-- What you will do --
From the line containing "Task: Open the first #FF7R hashtag" to the last line of the data, both included, transcribe each line exactly, leaving out pictures and adding nothing.

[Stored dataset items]
Segment Open

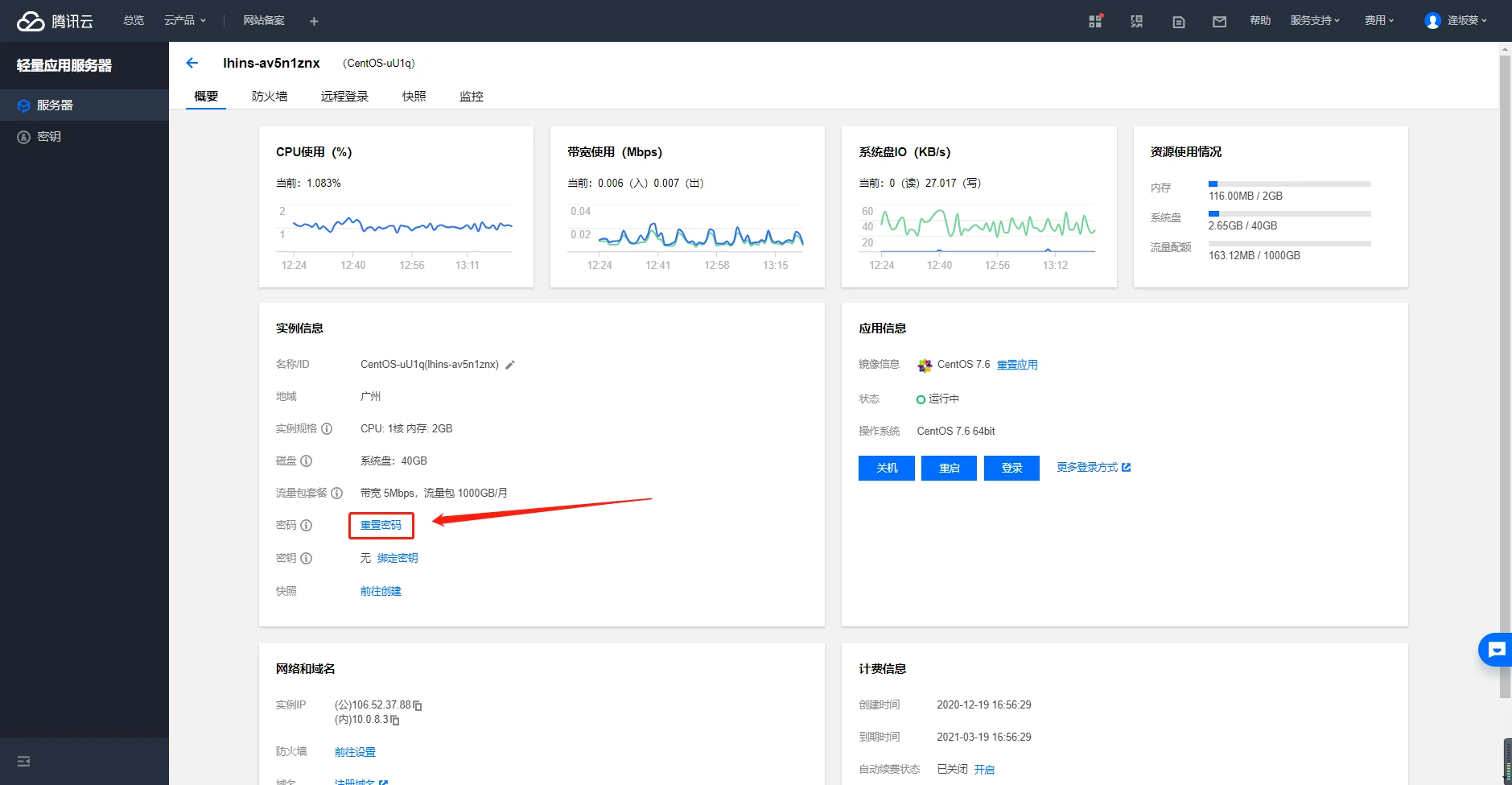Collapse the sidebar using bottom-left icon

(23, 761)
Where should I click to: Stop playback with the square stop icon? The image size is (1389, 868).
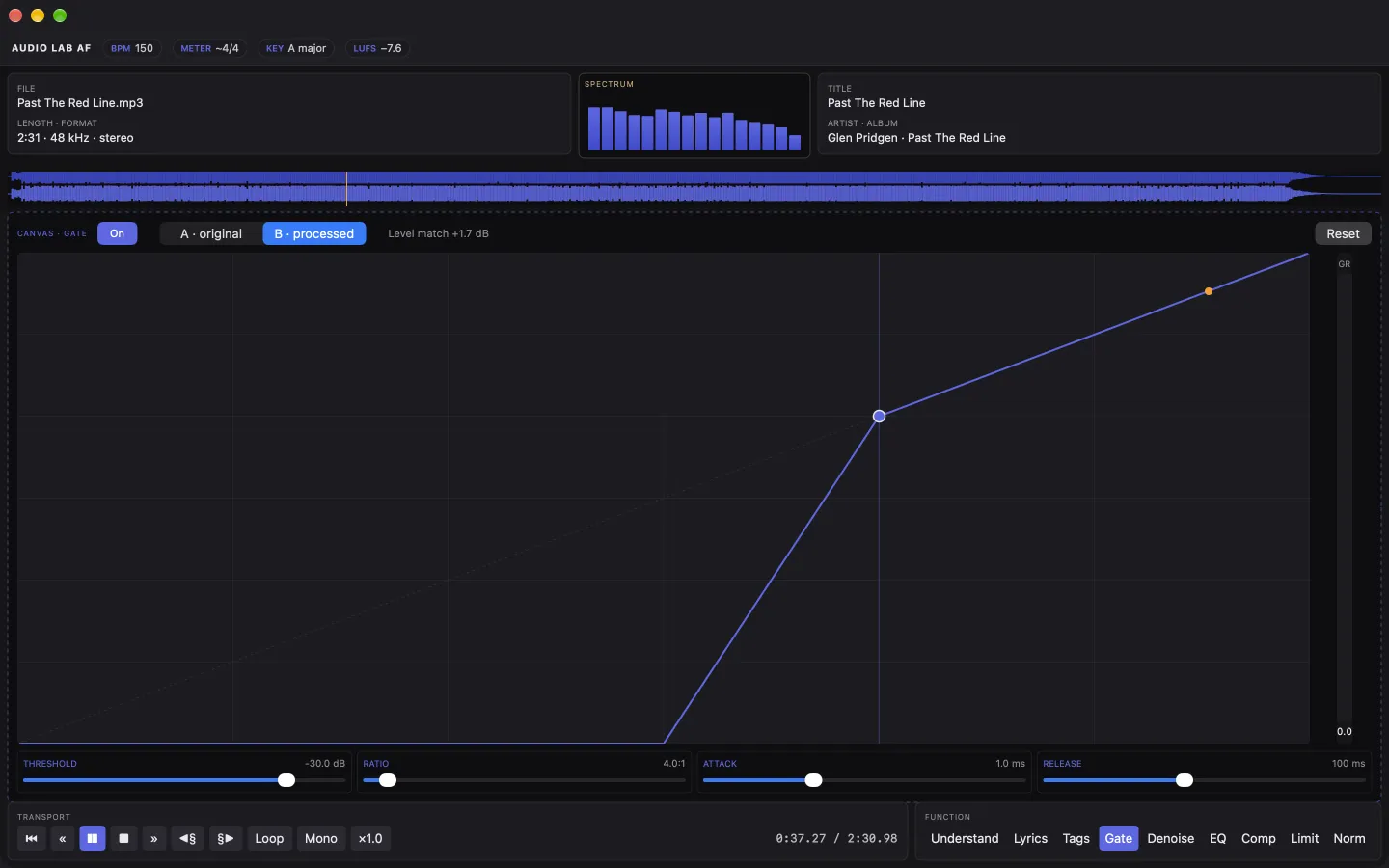tap(123, 838)
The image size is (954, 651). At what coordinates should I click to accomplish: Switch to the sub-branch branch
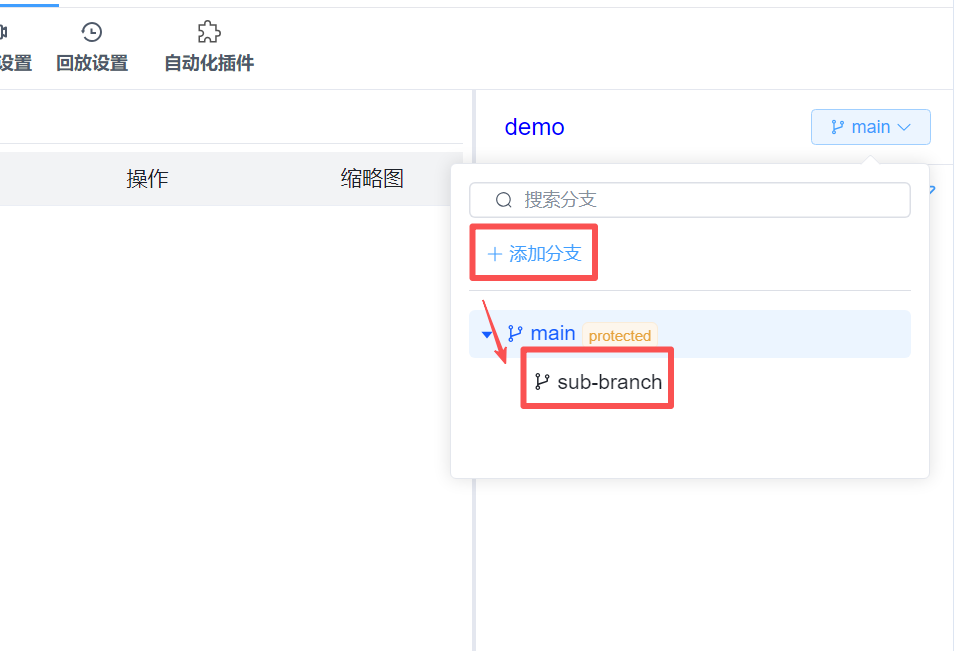[x=609, y=382]
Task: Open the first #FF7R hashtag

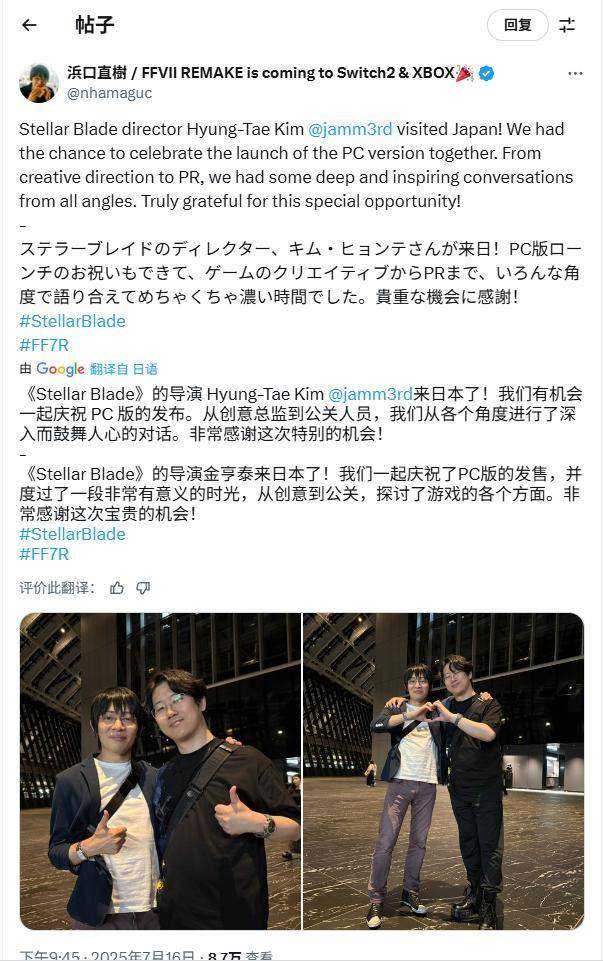Action: 44,345
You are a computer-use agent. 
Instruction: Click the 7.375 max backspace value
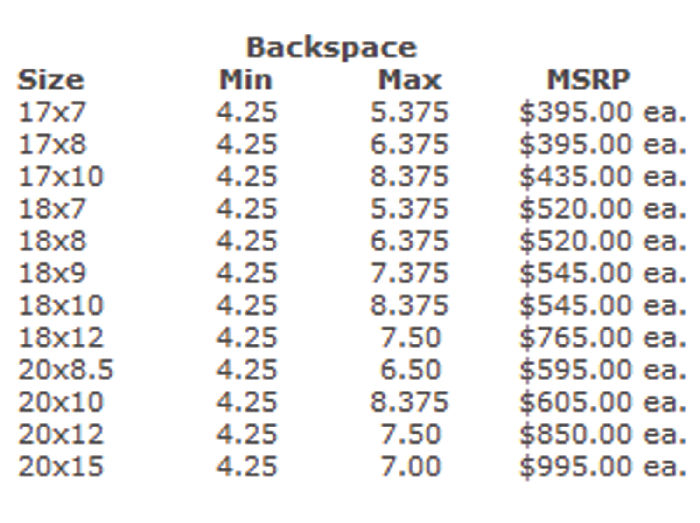pyautogui.click(x=409, y=273)

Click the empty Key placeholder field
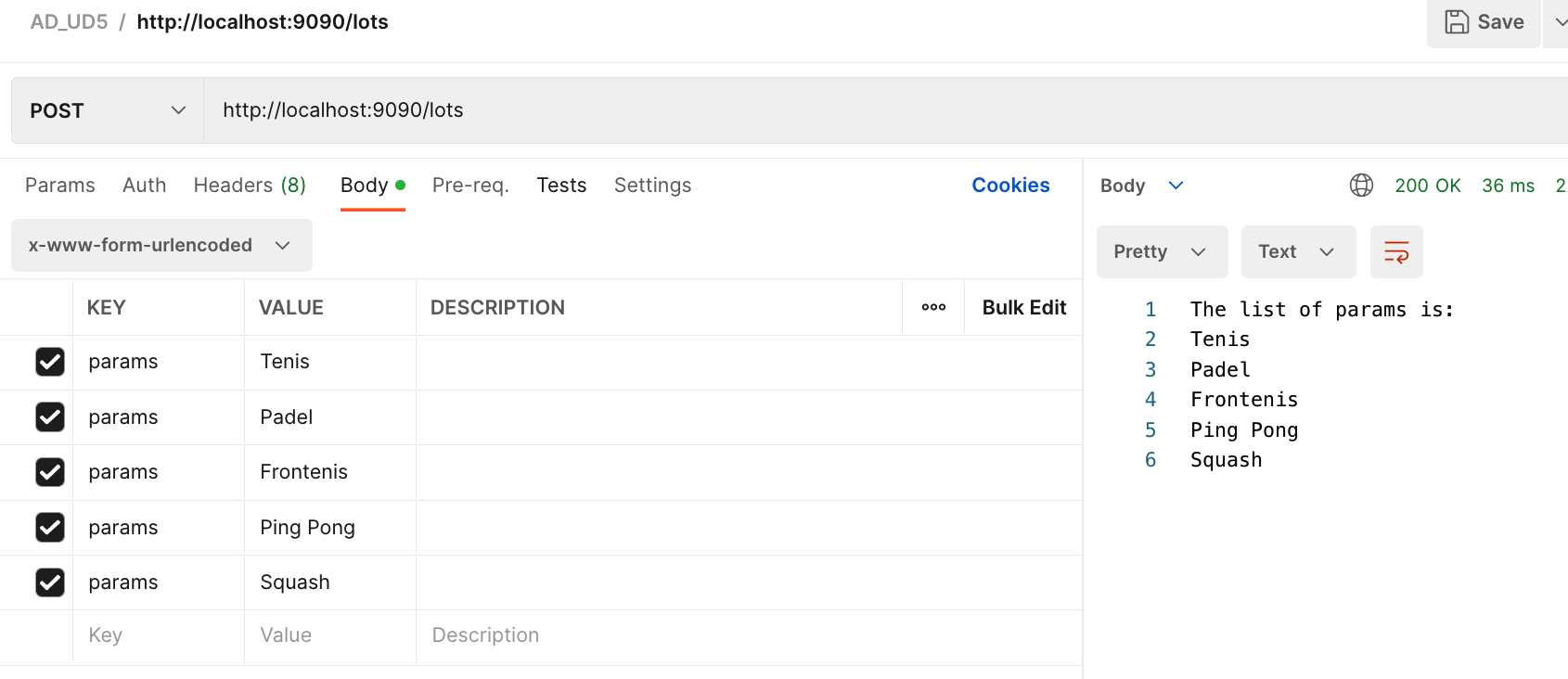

Segment Closed

-- Worked solution --
Task: Open the first #FF7R hashtag

Action: 44,345
You are a computer-use agent. 
Instruction: Click the 7.375 max backspace value
pyautogui.click(x=409, y=273)

Click the empty Key placeholder field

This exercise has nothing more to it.